Alexandra Farrell

Lung surfactant (LS) is a lipid-protein mixture lining the air-water interface in lung alveoli that facilitates breathing. Acute respiratory distress syndrome (ARDS) is a potentially fatal breathing complication caused by trauma with the physical manifestations involving distended alveoli, alveolar flooding, among others. An understanding of the role of LS in the progression of ARDS is pivotal in developing a cure for the disease. LS ensures uniform lung inflation and prevents lung collapse. Dipalmitoylphosphatidylcholine (DPPC) is a LS that is largely responsible for keeping lungs stable and non-collapsing. Mechanically, lung collapse can be prevented if the alveolar interface has a high enough “interfacial resistance” to dilatational deformation. The dilatational modulus measures this “interfacial resistance”, relating the change in surface tension to change in the interfacial area when an interface undergoes such dilatational deformation at a frequency.
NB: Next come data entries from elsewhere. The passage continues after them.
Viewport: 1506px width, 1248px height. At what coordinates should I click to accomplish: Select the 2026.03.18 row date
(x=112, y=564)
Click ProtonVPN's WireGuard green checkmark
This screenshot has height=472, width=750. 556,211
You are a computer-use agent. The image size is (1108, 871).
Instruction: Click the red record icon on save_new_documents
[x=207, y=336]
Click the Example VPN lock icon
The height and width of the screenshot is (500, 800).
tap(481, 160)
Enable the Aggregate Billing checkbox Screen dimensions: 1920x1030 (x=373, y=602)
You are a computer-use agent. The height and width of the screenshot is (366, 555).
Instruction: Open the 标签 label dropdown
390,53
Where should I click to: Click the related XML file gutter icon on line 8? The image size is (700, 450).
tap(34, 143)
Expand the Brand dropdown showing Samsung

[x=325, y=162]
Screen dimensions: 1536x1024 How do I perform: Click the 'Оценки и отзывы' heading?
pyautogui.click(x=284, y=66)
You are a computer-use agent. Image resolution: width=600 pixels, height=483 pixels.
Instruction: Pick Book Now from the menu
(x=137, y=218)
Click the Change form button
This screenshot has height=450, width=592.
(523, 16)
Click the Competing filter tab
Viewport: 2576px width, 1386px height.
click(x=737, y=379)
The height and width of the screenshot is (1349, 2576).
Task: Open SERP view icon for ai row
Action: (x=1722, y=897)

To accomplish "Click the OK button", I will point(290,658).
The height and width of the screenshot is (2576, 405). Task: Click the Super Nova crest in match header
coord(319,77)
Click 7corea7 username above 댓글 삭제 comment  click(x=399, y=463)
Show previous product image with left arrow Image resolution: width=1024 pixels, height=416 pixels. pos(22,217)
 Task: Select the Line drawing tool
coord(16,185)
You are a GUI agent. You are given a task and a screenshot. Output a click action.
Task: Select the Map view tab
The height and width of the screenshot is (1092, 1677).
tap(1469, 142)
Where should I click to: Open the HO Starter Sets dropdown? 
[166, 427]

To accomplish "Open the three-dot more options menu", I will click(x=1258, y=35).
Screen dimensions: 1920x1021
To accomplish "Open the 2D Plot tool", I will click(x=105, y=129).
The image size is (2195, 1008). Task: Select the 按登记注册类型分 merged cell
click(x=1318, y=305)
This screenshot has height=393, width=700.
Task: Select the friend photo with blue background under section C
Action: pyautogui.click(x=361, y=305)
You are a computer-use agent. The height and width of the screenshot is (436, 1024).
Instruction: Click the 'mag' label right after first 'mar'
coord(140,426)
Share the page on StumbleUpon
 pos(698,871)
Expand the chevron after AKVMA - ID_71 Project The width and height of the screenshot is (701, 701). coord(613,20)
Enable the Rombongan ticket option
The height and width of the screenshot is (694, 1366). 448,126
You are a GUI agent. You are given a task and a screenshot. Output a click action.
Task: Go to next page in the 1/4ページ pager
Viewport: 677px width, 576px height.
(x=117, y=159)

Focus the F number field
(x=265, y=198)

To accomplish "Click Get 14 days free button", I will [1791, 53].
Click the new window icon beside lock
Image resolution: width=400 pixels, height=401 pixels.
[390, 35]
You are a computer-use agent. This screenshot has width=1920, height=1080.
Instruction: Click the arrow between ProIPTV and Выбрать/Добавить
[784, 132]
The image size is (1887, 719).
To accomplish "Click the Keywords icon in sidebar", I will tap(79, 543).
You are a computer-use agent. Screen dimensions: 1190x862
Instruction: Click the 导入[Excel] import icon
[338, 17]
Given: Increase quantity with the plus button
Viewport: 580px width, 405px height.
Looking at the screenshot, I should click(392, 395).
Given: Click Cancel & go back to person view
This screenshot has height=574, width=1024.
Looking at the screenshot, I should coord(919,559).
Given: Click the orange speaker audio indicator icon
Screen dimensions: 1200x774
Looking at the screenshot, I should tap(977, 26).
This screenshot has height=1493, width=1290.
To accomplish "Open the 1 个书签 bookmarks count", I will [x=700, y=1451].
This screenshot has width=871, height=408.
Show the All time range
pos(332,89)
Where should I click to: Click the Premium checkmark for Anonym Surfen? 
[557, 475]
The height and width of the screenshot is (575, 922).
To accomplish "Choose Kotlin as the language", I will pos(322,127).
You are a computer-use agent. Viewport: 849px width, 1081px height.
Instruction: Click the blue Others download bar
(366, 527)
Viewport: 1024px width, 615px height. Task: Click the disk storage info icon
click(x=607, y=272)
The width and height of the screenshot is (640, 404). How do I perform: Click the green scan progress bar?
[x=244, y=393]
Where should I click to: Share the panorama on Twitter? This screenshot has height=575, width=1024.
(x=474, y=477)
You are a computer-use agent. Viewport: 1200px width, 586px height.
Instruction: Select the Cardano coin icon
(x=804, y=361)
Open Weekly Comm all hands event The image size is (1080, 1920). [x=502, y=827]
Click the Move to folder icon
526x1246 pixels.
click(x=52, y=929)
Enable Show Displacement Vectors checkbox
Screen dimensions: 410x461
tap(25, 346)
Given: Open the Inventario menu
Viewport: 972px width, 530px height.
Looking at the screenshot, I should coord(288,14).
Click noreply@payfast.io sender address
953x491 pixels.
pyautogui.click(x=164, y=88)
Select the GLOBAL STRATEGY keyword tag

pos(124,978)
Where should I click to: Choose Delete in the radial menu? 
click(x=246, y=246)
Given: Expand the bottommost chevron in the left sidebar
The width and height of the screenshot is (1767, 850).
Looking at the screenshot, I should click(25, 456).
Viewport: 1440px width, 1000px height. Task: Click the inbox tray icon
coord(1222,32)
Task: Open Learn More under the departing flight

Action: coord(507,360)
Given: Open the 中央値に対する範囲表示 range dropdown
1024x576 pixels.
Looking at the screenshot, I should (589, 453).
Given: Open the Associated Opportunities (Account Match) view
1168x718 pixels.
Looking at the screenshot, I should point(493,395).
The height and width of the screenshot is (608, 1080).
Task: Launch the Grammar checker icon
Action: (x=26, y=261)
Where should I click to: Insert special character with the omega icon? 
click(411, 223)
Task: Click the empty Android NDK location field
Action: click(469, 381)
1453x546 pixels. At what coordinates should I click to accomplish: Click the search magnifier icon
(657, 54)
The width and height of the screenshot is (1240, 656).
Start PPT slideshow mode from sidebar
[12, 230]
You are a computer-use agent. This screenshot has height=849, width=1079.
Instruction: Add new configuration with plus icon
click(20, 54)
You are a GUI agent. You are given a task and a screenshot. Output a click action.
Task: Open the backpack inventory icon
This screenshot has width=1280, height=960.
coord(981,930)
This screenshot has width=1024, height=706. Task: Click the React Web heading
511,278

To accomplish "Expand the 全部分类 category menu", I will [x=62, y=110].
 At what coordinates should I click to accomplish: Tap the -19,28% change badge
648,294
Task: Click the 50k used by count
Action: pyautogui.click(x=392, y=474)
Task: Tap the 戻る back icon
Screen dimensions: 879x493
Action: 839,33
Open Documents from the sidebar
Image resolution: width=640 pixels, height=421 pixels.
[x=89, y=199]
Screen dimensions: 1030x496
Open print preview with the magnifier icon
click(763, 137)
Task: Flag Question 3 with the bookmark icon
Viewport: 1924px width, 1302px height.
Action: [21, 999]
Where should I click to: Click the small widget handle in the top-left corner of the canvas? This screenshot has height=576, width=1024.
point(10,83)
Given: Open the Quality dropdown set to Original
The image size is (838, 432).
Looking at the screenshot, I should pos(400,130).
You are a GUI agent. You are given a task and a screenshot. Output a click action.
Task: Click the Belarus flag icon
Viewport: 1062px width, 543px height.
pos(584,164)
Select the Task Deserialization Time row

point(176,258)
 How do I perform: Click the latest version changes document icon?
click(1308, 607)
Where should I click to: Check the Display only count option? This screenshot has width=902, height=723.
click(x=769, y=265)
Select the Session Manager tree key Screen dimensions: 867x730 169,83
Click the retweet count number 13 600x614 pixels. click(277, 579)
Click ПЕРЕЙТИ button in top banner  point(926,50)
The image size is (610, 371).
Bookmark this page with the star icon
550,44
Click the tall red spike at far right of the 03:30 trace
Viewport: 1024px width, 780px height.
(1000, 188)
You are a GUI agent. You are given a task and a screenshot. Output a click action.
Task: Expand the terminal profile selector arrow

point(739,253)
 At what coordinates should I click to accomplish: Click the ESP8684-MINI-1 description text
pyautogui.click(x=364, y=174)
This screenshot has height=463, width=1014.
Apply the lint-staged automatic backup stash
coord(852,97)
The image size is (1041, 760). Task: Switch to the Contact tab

This elasticity is likely compromised during ARDS, in which the dilatational modulus of the alveolar interface decreases significantly, causing a breathing complication called the “Laplace Instability”. Lysolipids (LPC) are an inflammatory product that results from lung trauma such as car accidents, pneumonia (as with Covid-19), etc. Addition of LPC can cause desorption of DPPC (and other LS lipids), with behavior mimicking that of pure LPC, and causing a reduced dilatational modulus and the subsequent Laplace Instability. In our experiment using Langmuir trough, we showed that there is a time and concentration dependence of this phenomenon. This observation allows us to gain a better understanding of the role of inflammatory products in ARDS progression.